Long before he stepped between the ropes as a pro, however, Hrgovic has been well-regarded behind the scenes. Kubrat Pulev’s camp used him as a sparring partner when the Bulgarian boxer was preparing to fight Wladimir Klitschko back in 2014.
It’s also said Hrgovic was the cause of David Haye cancelling his bout against fellow Briton and subsequent world heavyweight champ Tyson Fury in 2013 when the Croatian cut The Hayemaker in a sparring session. If leading professional boxers have been training with him, it leaves Hrgovic as perhaps the most serious of heavyweight division prospects.
4. Daniel Dubois
Moving away from the Olympic route now and Daniel Dubois is just 20 years old. However, this Londoner already has seven knockouts to his name and the British Boxing Board of Control Southern Area heavyweight title. The youngster from Greenwich looks to have a bright future ahead of him.
Dubois hasn’t been taken beyond the third round by his opponents so far and, while you can’t help but feel sterner tests lie ahead, he is also building up a decent reputation for himself. Boxing promoter Frank Warren spotted his potential early and signed him up in January 2017 while still a teenager.
As well as his British belt, Dubois has also held the WBC youth heavyweight title. With a global boxing organisation already recognising him, that’s further evidence of the impression he’s made in the sport already.
Alongside fellow Briton Joyce, Dubois looks to be a major hope for the future. He may lack the extensive amateur experience of his compatriot, but it demonstrates there’s more than one way to skin the proverbial cat and get into pro boxing.
5. Oleksandr Teslenko
Ukraine-born Canadian representative Oleksandr Teslenko completes our list and is arguably the best known of heavyweight division prospects in the whole of North America. Through an extensive junior and amateur career, he already has over 250 fights under his belt.

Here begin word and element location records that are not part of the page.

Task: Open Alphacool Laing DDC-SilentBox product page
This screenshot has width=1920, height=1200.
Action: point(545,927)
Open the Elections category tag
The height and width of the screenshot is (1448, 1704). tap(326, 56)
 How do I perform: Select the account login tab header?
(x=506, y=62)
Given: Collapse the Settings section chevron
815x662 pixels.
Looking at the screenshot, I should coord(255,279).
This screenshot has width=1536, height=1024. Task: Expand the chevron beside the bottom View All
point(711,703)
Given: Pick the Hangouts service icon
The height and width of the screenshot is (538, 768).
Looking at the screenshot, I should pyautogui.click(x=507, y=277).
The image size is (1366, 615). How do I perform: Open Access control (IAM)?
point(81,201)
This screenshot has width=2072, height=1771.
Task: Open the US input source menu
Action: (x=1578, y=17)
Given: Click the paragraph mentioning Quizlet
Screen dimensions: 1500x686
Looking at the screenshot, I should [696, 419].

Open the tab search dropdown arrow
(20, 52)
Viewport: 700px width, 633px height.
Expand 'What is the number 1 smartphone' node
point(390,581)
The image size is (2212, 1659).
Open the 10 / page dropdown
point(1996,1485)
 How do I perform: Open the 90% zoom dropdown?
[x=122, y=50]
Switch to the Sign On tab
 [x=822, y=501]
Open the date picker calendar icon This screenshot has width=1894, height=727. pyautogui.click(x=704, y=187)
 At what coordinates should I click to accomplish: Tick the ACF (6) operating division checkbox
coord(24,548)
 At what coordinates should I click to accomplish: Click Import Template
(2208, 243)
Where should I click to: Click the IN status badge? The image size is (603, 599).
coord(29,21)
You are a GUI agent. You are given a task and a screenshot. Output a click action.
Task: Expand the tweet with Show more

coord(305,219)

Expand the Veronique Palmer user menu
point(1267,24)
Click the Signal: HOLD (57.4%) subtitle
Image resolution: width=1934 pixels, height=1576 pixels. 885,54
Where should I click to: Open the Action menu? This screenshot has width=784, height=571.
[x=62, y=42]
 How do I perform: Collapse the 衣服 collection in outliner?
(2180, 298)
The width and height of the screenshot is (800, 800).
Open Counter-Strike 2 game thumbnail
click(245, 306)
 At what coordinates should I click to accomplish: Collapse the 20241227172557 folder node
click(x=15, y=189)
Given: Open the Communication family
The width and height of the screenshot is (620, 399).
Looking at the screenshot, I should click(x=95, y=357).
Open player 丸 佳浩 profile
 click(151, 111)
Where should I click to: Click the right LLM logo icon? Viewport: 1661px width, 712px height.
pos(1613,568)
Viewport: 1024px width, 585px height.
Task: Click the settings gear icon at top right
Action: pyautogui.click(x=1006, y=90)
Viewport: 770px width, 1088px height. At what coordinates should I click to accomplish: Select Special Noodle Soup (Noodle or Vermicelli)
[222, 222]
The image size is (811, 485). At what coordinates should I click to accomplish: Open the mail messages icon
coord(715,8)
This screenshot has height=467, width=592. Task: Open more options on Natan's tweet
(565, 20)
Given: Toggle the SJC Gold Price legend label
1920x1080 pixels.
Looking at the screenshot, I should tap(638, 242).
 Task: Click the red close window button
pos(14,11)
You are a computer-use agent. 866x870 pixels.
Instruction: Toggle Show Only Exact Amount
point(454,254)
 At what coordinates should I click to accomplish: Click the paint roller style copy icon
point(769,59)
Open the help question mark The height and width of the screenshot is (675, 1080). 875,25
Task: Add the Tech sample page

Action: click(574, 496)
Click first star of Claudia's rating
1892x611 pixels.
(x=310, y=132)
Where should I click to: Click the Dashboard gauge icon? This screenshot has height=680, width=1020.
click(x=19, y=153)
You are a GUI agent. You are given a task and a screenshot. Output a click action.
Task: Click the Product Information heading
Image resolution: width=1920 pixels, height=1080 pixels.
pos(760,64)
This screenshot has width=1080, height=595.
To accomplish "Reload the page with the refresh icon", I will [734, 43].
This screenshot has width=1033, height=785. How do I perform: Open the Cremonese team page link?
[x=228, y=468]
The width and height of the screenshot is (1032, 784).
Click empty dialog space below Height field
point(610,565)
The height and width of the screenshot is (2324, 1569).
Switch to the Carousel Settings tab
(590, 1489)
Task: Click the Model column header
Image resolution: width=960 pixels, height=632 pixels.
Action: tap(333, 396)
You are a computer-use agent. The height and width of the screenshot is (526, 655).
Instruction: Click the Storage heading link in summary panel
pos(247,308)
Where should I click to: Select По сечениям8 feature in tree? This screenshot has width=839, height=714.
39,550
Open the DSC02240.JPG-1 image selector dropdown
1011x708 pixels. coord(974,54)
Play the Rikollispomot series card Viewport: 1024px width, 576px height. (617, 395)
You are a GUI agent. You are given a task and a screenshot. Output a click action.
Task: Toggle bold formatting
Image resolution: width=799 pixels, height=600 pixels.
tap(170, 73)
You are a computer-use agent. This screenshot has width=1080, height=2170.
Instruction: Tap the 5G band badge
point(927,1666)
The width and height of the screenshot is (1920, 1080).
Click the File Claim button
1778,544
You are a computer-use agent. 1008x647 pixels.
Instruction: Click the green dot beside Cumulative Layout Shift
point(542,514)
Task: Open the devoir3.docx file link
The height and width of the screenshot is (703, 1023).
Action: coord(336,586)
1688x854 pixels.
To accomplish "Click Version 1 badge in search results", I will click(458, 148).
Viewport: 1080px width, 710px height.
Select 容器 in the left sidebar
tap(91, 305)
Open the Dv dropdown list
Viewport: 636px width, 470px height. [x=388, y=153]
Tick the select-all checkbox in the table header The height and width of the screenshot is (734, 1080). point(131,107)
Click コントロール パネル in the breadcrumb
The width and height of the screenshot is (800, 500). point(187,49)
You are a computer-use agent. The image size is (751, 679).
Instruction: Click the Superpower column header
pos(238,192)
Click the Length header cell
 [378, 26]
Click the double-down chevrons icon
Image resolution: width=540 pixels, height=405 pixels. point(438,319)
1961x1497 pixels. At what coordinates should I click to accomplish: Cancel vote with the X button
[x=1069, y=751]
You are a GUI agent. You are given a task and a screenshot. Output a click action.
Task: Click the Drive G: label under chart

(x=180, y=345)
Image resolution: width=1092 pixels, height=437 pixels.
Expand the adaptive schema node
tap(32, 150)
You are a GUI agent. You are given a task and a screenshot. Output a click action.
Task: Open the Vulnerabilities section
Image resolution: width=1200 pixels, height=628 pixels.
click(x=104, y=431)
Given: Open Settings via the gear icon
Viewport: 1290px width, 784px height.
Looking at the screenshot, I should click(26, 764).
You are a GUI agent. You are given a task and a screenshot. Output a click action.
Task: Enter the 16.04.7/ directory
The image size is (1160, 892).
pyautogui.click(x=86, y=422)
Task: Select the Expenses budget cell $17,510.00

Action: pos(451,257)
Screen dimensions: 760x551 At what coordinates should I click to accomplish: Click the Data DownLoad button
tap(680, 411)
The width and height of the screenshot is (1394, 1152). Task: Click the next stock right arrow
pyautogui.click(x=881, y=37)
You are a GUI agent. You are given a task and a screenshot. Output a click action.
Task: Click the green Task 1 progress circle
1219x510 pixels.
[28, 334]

Teslenko has knocked 10 of his 12 opponents out since turning professional in 2015 after emigrating to Toronto. Wherever he trains and whatever nation he represents, he is part of the rich boxing heritage that is tied to Ukrainian sport through the Klitschko brothers and others.
Already earning The Panther as his nickname, Teslenko has even travelled south for a few bouts in the United States and returned to Canada victorious. He looks a dangerous opponent for any up-and-coming heavyweight on that side of the Atlantic.
With so much experience already accrued in his native Ukraine and now in the paid ranks, Teslenko will soon be staking a serious claim for a title shot.